> Task brief: As soon as the line containing "Task: Click the Oprava vřeten HSD button" appears, start repeating lines exactly and continue to the end of the entries; please skip pictures.

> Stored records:
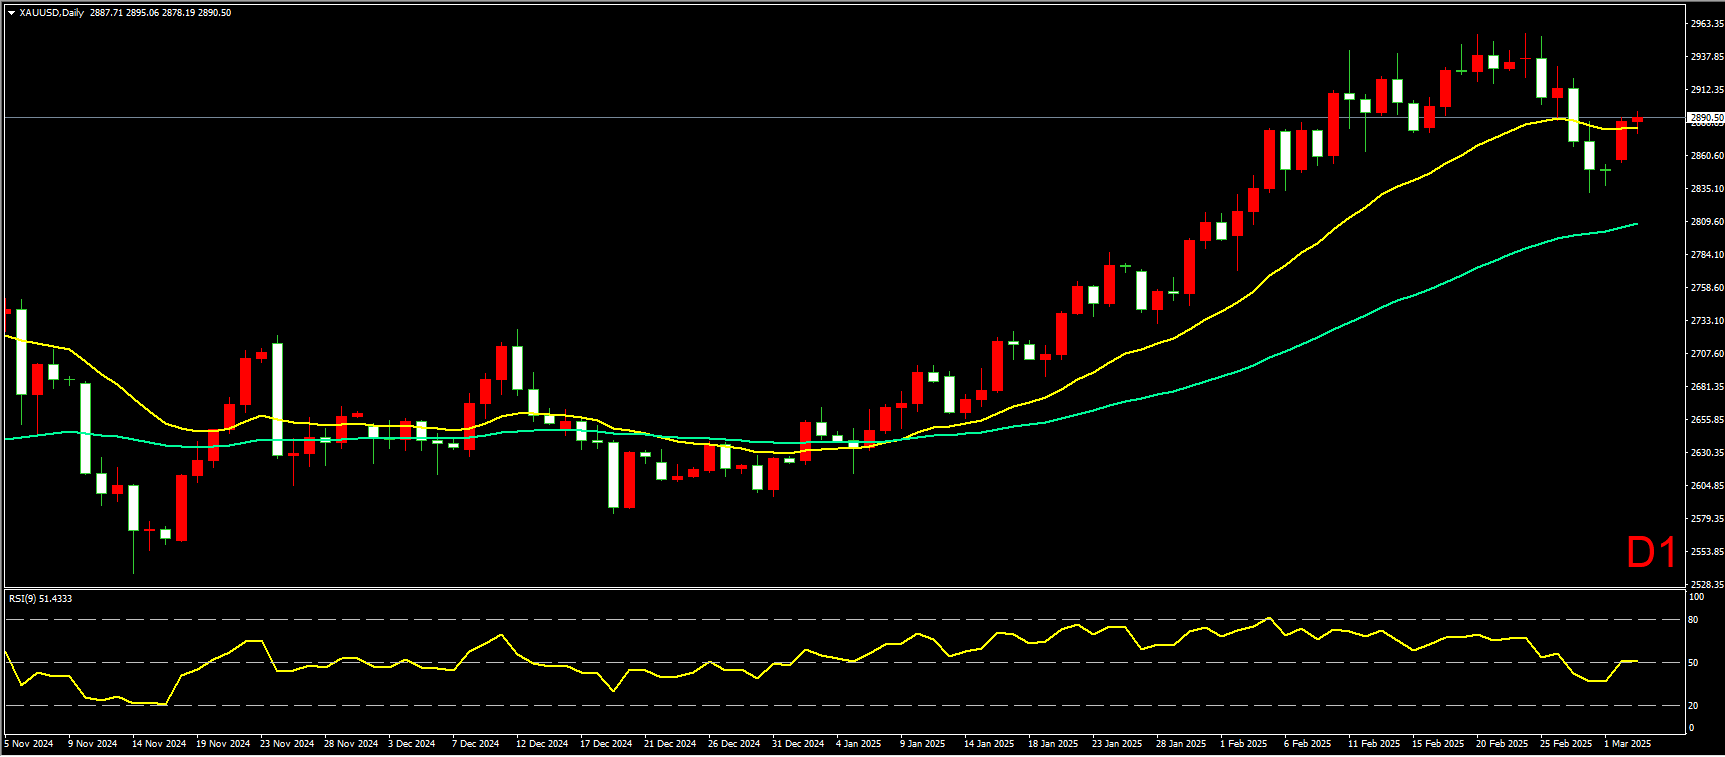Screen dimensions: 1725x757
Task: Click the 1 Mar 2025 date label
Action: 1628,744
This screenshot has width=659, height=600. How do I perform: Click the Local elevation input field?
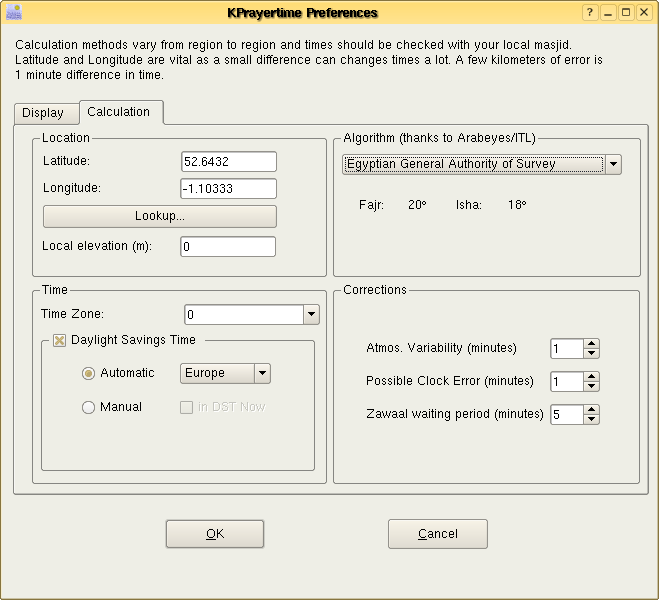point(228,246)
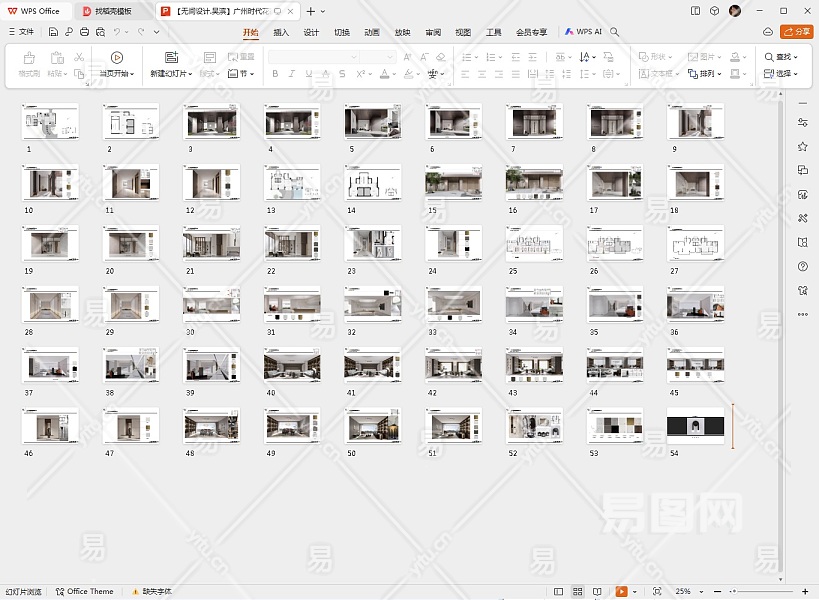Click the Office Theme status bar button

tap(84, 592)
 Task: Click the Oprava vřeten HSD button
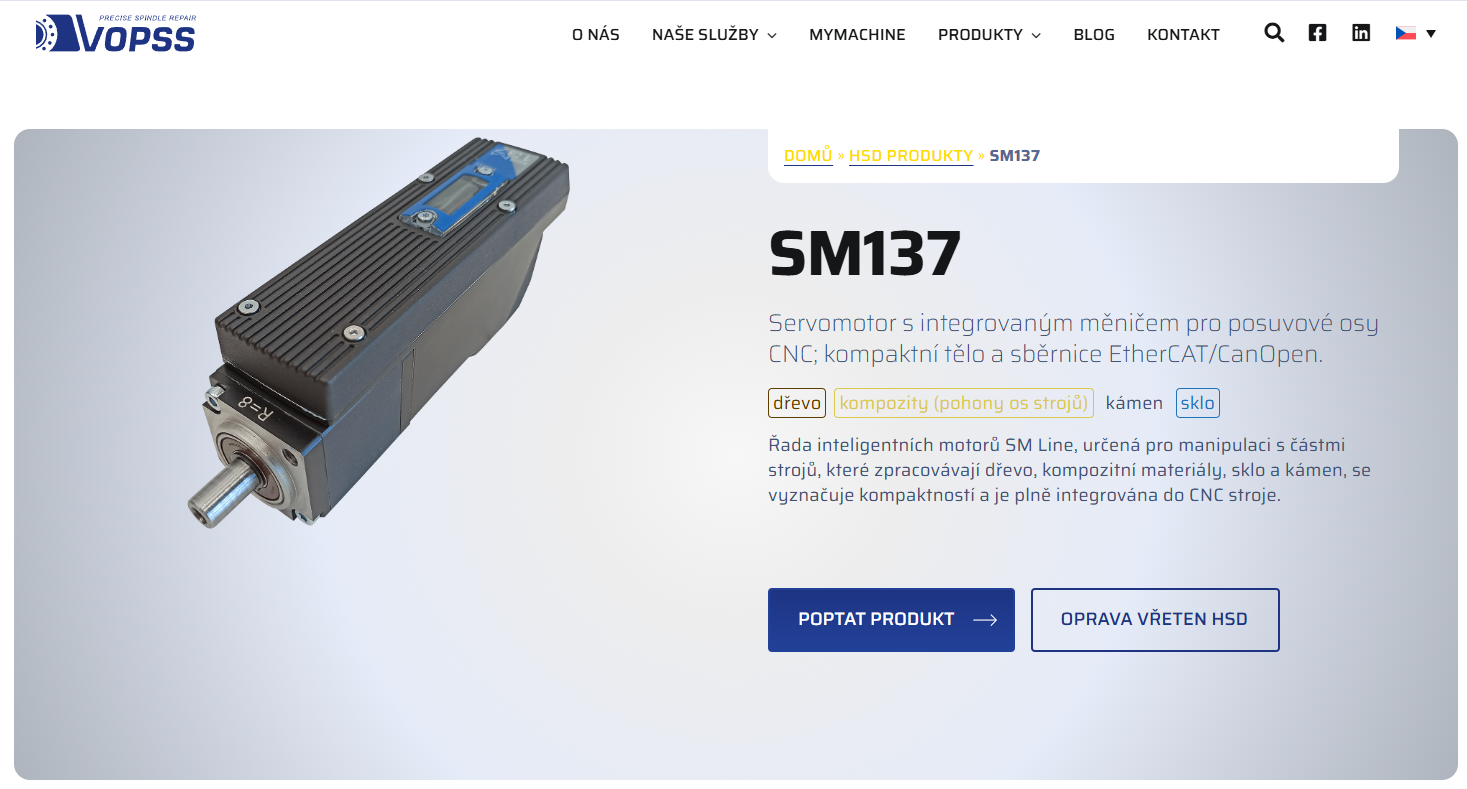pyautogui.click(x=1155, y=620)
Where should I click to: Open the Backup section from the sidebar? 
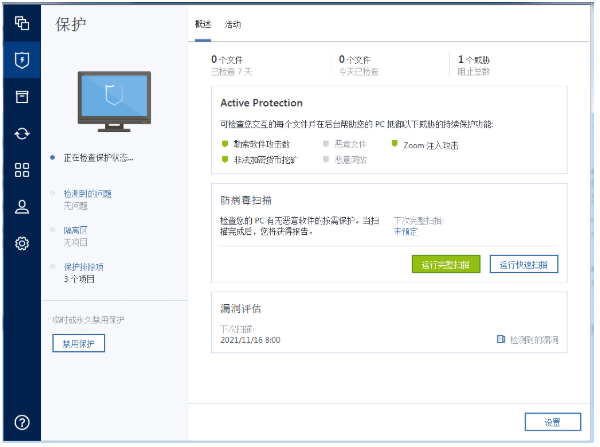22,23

> Task response:
 Task: Click the Oprava vřeten HSD button
pyautogui.click(x=1155, y=620)
Where should I click to: Open the Backup section from the sidebar? 
22,23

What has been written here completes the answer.